Elle est largement "arrangée" (colorisation...) mais pourquoi diable avoir utilisé le négatif "à l'envers". La mise en page aurait pu se faire aussi bien avec la photo "à l'endroit".
-La photo de couverture du livre:
Le "bidonnage" touche là les traces de neige emportée par le vent qui accréditent la relation de la tempête.
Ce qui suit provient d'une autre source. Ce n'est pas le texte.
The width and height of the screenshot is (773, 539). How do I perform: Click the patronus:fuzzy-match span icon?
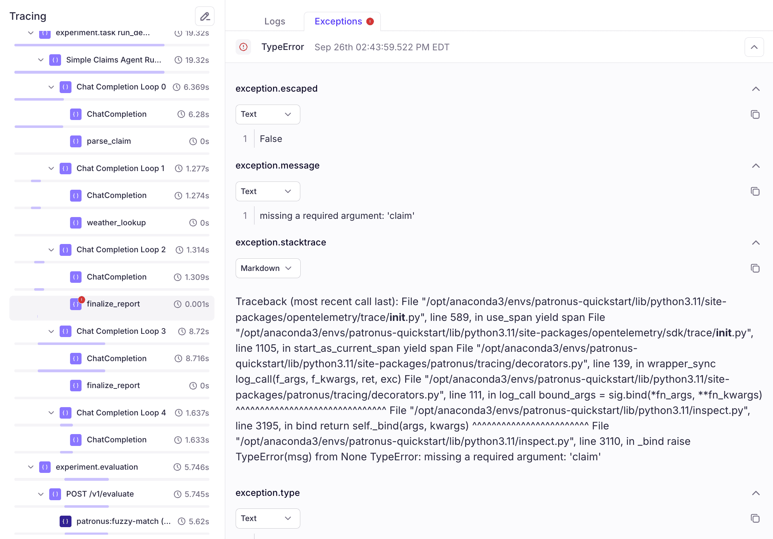(65, 521)
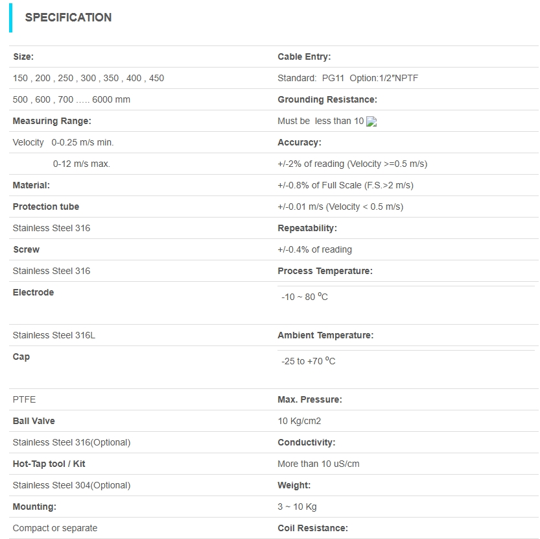Select the "Grounding Resistance:" label
The height and width of the screenshot is (539, 540).
click(x=327, y=99)
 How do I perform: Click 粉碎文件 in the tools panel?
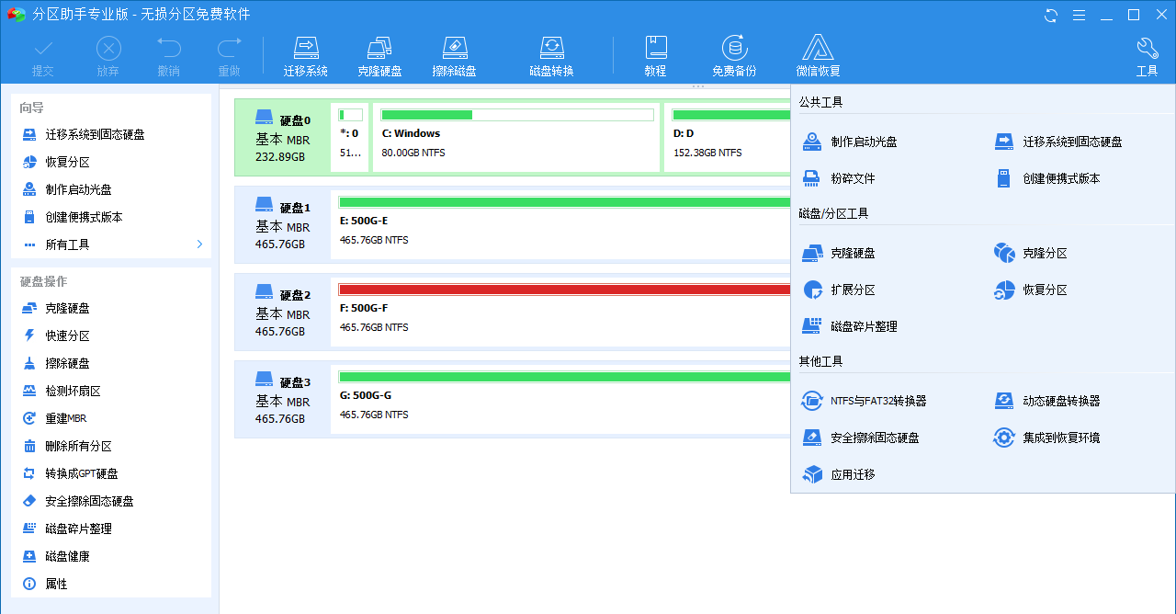tap(852, 178)
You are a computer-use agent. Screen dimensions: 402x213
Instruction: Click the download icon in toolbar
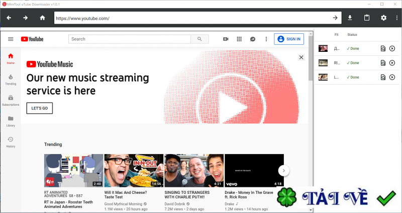350,18
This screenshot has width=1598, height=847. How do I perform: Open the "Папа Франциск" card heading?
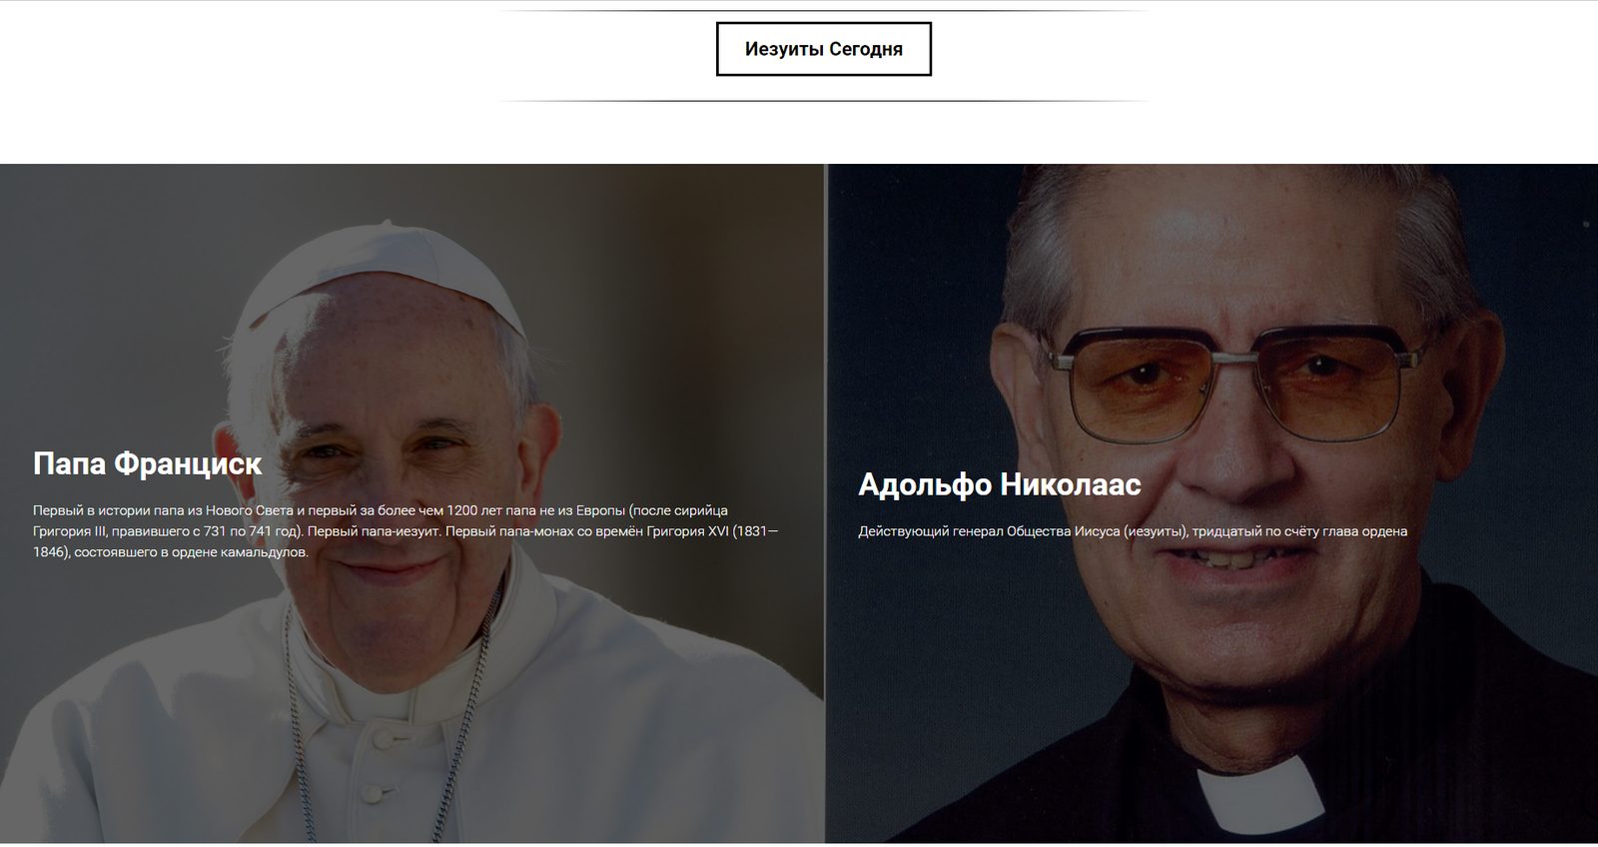pyautogui.click(x=147, y=463)
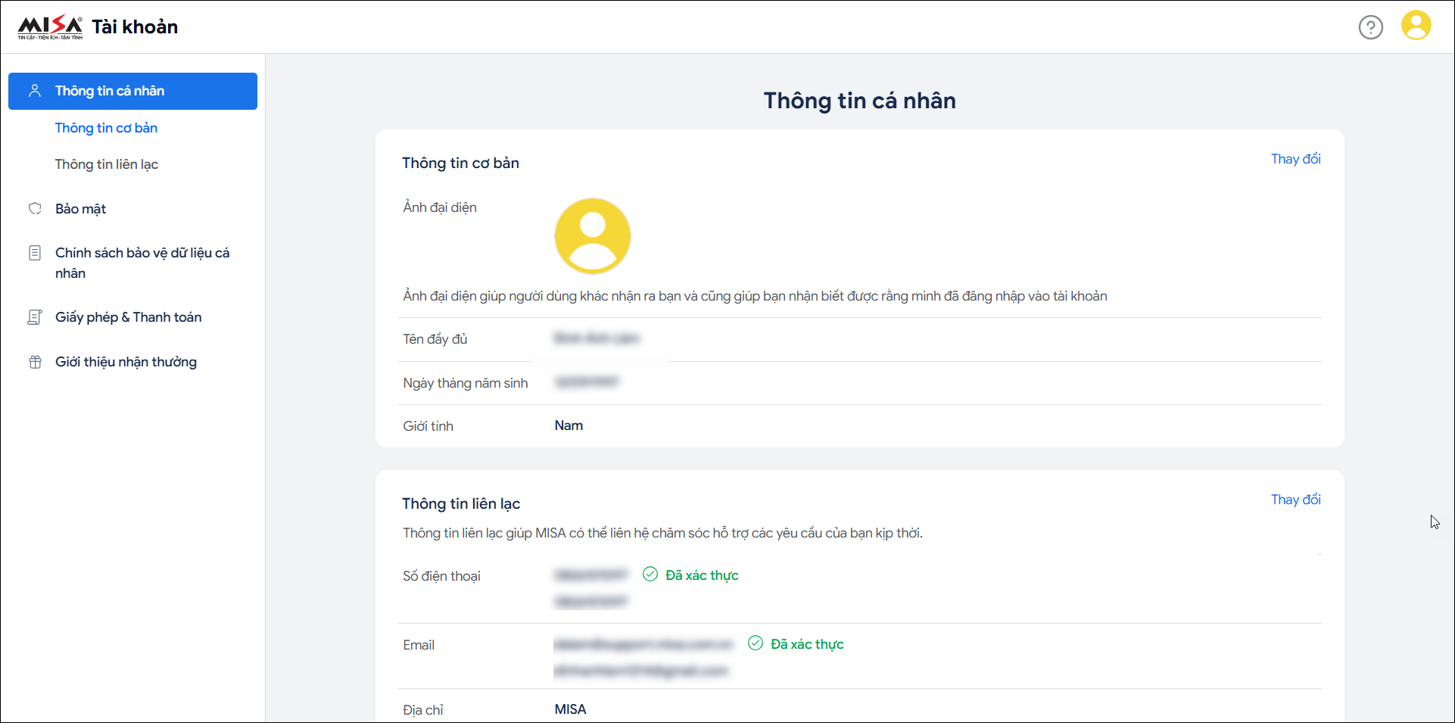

2) Le contexte (relations avec les membres de l'équipe).
- M. Herzog
était, avant l'expédition, un excellent montagnard et un bon camarade apprécié des Chamoniards qui, s'ils ne sont pas impressionnés par les diplômes et les carrières, n'y sont pas hostiles à priori surtout quand les qualités techniques d'alpiniste sont là. Le "désamour" qui a suivi l'expédition (celui de Gaston Rébuffat mais aussi de tous les autres) s'explique largement par les conditions de l'expédition (exigence de l'engagement écrit, aspect "campagne militaire", errance dans la recherche du Daulaghiri...) puis par le pathos auto-glorificateur subséquent et la paranoïa grandissante de M. Herzog... L'exemple le plus connu est l'oubli systématique de Louis Lachenal, sur lequel vous fournissez des documents frappants. Il y en a un autre, moins connu, que je souhaite vous signaler. Il concerne le Dr Oudot, médecin de l'expédition. Mon père l'a bien connu (ils étaient camarades d'internat peu avant la guerre). Il nous en a toujours parlé comme d'un professionnel parfaitement compétent auquel, sans aucun doute, les deux "vainqueurs" de l'Annapurna doivent d'être restés en vie. Alors, pourquoi avoir mis en scène l'épisode héroico-comique des asticots jaillissant des plaies, au risque de jeter le doute sur les capacités du médecin de l'expédition, sans expliquer (autant que je m'en souvienne mais ma mémoire peut me faire défaut) que, faute d'antiseptiques, Oudot, qui ne disposait pas de l'environnement pour amputer, n'avait pas de meilleur moyen pour éviter la gangrène que d'y laisser ces larves dont on connaissait depuis longtemps les vertus de nettoyeurs de plaies...
-Louis Lachenal
était le seul, en dehors du "héros" à connaître la vérité. Je crois, moi aussi, qu'en bon montagnard il a dû s'engager envers M. Herzog à ne jamais révéler le secret, si secret il y a, afin de lui éviter la fin d'ascension suicidaire. Pour un bon montagnard et surtout pour un guide, préserver la vie vaut toutes les victoires et toutes les "compromissions". Je pense donc qu'on ne trouverait, dans ses archives personnelles, aucune trace de cet engagement de fin de course. Avez-vous des indications, néanmoins, sur l'état d'esprit de Louis Lachenal après l'expédition et le contenu des "révélation" qui lui ont valu les menaces préventives que vous avez documentées?
Je suis personnellement un peu surpris par sa fin dans une crevasse de la vallée blanche, improbable (bien que toujours possible) pour le montagnard chevronné qu'il était. Montrait-il, à votre connaissance, des signes de comportement dépressif dans la période 1950 / 1955 (Félicité en fait état) ? Si oui, cela fait peut-être une deuxième mort que l'on peut mettre au "crédit" du Secret...
Bon, j'ai été déjà bien bavard... J'espère que vous aurez la patience de me lire jusqu'au bout et l'amabilité d'apporter quelques éléments de réponse à mes hypothèses et interrogations.